Memo: Somalia is Al Shabaab’s Balkanized Cornucopia
Last week’s Somalia Conference in London aimed to reinvigorate the discussion about how to resurrect the “failing” or “fragile” state as experts have described it. The term “Somalia” has entered the English language lexicon as a synonym for disorder and decadence. As of 2017, Somalia is no closer to creating and facilitating a national government, army, police force, infrastructure, or economic and trade structures. Some may argue that Somalia is frozen in a primitive state that is rarely seen in the rest of the world today. Somalia is a hotbed of religious, ethnic, regional, and humanitarian strife. This balkanized cornucopia has served as Al Shabaab’s source of human and financial capital.
After the ouster of the Barre administration, the Somali Civil War began in 1991. No central governing authority ever established legitimacy beyond the physical parameters of Mogadishu thereafter. In effect, the national leader was relegated to “Mayor of Mogadishu” and has no bearing on national affairs. This chronic disorder has made Somalia a prime source of opportunities for Al Shabaab, the Somali Islamofascist terrorist group. The current balkanization prevented a national army and police force to thwart the Islamic Union of Courts, which aimed to establish Sharia law in the Somali territories. Al Shabaab was an offshoot of the Islamic Union of Courts. It is a far more militant and extremist group than its original form. Al Shabaab has survived and is thriving to the degree that there was a bidding war between ISIS and Al Qaeda to incorporate it as a branch in the horn of Africa.

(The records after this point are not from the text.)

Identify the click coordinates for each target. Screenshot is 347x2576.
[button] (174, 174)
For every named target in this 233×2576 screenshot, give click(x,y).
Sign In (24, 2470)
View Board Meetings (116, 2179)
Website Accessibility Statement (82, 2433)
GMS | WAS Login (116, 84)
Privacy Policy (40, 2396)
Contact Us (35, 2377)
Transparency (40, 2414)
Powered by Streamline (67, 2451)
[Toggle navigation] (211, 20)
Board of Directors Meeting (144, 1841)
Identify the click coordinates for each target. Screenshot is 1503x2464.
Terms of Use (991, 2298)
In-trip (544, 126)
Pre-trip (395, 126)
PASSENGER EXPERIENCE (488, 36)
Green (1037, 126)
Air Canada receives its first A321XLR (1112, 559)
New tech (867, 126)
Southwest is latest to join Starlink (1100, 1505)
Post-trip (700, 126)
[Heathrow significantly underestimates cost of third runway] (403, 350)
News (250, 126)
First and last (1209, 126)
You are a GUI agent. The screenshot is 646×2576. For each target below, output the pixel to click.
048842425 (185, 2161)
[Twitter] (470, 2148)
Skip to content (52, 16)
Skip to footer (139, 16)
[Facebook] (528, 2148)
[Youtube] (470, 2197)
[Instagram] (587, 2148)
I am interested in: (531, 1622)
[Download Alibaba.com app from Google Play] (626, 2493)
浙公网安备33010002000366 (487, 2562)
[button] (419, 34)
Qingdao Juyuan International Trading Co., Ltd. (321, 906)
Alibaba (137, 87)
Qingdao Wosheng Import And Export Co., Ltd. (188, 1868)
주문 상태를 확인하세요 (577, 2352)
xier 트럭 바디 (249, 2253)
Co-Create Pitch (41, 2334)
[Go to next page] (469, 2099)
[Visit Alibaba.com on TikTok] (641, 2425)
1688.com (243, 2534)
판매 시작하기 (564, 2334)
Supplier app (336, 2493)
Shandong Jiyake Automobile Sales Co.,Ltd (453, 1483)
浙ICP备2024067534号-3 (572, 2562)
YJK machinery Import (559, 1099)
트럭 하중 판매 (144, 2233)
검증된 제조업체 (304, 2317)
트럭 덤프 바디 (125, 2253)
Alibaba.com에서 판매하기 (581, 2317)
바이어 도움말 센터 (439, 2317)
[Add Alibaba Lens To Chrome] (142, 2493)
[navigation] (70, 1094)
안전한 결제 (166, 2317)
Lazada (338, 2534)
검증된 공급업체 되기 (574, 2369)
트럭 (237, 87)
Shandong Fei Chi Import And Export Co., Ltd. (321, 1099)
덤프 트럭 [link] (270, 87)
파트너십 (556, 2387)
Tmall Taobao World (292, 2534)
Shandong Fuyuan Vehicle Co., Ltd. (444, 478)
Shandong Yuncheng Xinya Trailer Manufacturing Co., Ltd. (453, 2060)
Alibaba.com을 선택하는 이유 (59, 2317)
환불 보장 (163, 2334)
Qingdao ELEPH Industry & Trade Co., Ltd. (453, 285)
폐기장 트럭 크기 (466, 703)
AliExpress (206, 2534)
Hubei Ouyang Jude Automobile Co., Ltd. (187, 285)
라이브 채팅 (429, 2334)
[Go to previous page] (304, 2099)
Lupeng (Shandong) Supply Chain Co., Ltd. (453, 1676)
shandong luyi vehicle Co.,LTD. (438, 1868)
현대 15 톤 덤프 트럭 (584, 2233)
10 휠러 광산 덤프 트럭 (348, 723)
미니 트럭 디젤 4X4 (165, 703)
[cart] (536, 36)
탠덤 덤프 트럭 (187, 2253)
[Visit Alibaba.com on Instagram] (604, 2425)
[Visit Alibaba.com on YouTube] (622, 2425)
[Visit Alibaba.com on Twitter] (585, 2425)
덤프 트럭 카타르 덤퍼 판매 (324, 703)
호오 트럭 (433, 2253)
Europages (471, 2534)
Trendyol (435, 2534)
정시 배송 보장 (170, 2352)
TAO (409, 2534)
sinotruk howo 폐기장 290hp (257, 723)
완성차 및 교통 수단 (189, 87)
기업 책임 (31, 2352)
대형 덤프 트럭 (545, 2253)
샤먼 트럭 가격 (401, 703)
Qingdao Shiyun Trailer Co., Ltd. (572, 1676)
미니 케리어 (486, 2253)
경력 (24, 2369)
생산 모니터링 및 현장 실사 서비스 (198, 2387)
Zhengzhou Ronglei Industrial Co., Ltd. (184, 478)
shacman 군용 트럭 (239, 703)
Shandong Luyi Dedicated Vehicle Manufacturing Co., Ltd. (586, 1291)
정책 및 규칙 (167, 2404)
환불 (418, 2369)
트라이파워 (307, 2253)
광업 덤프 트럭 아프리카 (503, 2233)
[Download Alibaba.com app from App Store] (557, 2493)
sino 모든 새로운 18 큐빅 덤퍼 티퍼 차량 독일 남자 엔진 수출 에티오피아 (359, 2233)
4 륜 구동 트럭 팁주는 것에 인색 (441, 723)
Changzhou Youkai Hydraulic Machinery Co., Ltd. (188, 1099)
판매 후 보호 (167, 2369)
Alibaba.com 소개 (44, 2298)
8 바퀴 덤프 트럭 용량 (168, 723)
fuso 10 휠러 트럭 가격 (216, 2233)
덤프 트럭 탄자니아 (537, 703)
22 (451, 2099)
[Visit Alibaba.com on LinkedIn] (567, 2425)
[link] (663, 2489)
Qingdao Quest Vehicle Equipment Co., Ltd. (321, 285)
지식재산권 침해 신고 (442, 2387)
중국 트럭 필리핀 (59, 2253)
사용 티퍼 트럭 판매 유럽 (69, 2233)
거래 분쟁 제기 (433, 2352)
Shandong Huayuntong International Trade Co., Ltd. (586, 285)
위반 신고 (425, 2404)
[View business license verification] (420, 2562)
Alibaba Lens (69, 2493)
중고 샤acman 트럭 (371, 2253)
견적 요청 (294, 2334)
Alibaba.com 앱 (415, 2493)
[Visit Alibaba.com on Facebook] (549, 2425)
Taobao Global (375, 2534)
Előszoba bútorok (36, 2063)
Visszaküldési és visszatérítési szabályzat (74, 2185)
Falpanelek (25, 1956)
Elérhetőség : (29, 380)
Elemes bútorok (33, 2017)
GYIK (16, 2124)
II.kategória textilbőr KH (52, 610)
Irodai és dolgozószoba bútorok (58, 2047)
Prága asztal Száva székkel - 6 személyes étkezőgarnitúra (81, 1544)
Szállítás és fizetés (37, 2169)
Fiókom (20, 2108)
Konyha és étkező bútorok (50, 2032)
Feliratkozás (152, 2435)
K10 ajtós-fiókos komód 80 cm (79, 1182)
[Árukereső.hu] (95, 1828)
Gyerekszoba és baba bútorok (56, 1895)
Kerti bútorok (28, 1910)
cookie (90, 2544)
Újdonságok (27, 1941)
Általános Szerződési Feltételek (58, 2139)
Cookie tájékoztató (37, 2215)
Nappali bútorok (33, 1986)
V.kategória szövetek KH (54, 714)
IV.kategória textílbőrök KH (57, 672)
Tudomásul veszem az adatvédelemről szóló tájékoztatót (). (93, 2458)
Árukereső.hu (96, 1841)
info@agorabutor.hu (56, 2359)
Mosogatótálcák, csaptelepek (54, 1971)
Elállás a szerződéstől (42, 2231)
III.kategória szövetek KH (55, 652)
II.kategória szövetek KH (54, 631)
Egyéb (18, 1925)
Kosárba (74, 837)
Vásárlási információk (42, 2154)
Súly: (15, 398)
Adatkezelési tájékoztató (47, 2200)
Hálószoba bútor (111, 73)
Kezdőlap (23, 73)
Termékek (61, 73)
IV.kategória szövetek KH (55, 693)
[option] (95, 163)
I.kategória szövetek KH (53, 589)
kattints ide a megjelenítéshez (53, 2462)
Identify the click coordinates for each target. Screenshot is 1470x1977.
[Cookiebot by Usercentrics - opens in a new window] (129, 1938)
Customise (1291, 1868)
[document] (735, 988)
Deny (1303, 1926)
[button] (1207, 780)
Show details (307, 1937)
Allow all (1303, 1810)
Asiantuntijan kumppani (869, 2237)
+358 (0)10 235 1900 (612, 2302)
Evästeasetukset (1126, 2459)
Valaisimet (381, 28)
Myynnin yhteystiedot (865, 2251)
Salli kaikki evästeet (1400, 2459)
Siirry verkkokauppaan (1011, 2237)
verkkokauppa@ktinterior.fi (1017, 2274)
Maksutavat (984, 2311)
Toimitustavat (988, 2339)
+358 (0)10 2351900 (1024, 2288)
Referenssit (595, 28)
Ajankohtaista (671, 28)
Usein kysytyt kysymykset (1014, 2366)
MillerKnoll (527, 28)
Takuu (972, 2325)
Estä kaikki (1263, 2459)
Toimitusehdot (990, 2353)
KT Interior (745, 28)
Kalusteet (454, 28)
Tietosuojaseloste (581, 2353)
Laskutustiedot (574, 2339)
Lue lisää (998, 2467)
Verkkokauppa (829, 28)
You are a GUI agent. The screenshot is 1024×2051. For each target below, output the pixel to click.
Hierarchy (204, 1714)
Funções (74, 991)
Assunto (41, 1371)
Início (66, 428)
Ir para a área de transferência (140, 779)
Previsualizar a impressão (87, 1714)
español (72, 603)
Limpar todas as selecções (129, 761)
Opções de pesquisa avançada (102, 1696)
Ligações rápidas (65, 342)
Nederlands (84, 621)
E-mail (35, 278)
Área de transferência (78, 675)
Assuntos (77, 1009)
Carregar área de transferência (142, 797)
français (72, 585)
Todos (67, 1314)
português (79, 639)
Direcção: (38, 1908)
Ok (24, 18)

The famine, poverty, disease, and desperation by the Somali people in the fractional national atmosphere have collectively created Al Shabaab’s recruiting resource. The terrorist group is manipulating the situation to its benefit. The London Somalia Conference and every discussion about Somalia at the United Nations, African Union, and any international body must recognize this fact. Providing the Somali people with a cohesive national law enforcement force, civil governance, infrastructure aid, and medical and food supplies would serve as a major impediment for Al Shabaab’s recruiting, racketeering, and terrorizing of the innocent Somali people who are victims of circumstances beyond their control. Al Shabaab is emboldened by the disorder and decadence of the current Somalia, which is no closer to achieving any semblance of civilization. Policy-makers must fix Somalia’s internal problems if they are ever to defeat Al Shabaab. Somalia needs social and democratic engineering, not political platitudes.